Preparing for Updates

Hi All,

I'm trying to think of a good way to record all the tips and tricks of a sophisticated course, so that in a year when someone else has to update it, they can understand the branching, design, player template, post-publish modifications, etc. If I have to update it myself, I'm assuming I'll forget, so good to record the process someway in any event.

Anyone have a good system for dealing with this?

Thanks

6 Replies
Chris Fletcher

I use a folder structure that's a bit like this:

Root folder (usually the training name) containing:

  • PPTX and PPTA files
  • Images folder
  • Flash folder (for any flash built files)
  • Interactions folder (for Engage and Quizmaker files)
  • Captivate folder (for all captivate files)
  • Published folder (where I put the version controlled published articulate modules)

This has helped me immensely as then at a glance you can access all your source files, and everything is very apparent from the word go. It also stops that uncomfortable moment where you can't remember where you put something... I kjnow the ppta compresses everything used in the training for you, but this helps me to remember exactly where I find things. In the older versions of articulate, this kind of organisation was more necessary, but I promise you its a good habit to get into!!

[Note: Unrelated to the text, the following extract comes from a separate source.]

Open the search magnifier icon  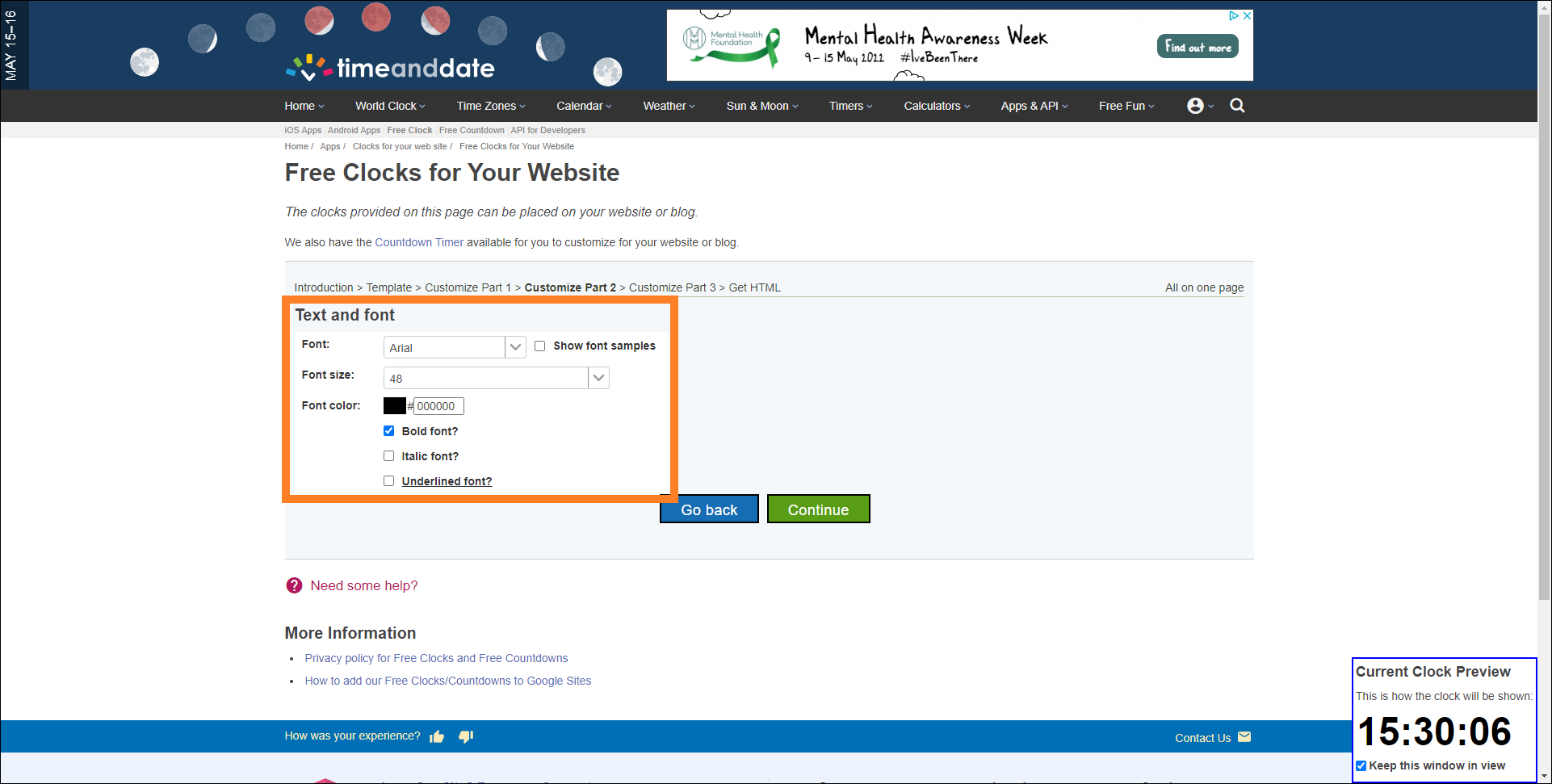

I guess as far as the other bits are concerned, you could always add an extra slide at the beginning with a list of things like the template etc on it, and hide it or just a readme.txt file.


C

Jeanette Brooks

Great discussion topic, A @OSPI! I second Robert's suggestions regarding using Screenr to do a quick verbal & visual walk-through of any unusual or complex development notes. The other suggestions above regarding documenting everything via storyboards & project files is super-helpful too (and for some projects, that's all that's needed, if everything is pretty straightforward for anyone who might unpack the files in the future). But in some situations you might be able to save yourself a little time by recording a screencast rather than writing out all the minutae in a document.

Steve Flowers

I like the Screenr idea as well to document the tricky assembly details (how you made pattern X work) as well as any post processing tricks / surgery you had to perform to get things integrated. For things that are easy to screw up, I also like to write up a quick job aid. The job aids I build really aren't formal (example attached). But I think they are helpful. I add these job aids into my project structure.

My structure is pretty simple.

  • alignment documents, contracts, analysis reports in the base directory
  • Planning - all my planning and storyboard docs in this folder
  • Production - all my source and production artifacts in here
  • -- Articulate
  • -- Flash
  • -- Fireworks
  • -- Stock Photos
  • -- Job Aids
  • -- Published

I set up my publish paths to minimize cross pollution (no mixing source materials and published outputs). I think quick job aids and screen captures illustrate *gotchas* better than extensive documentation.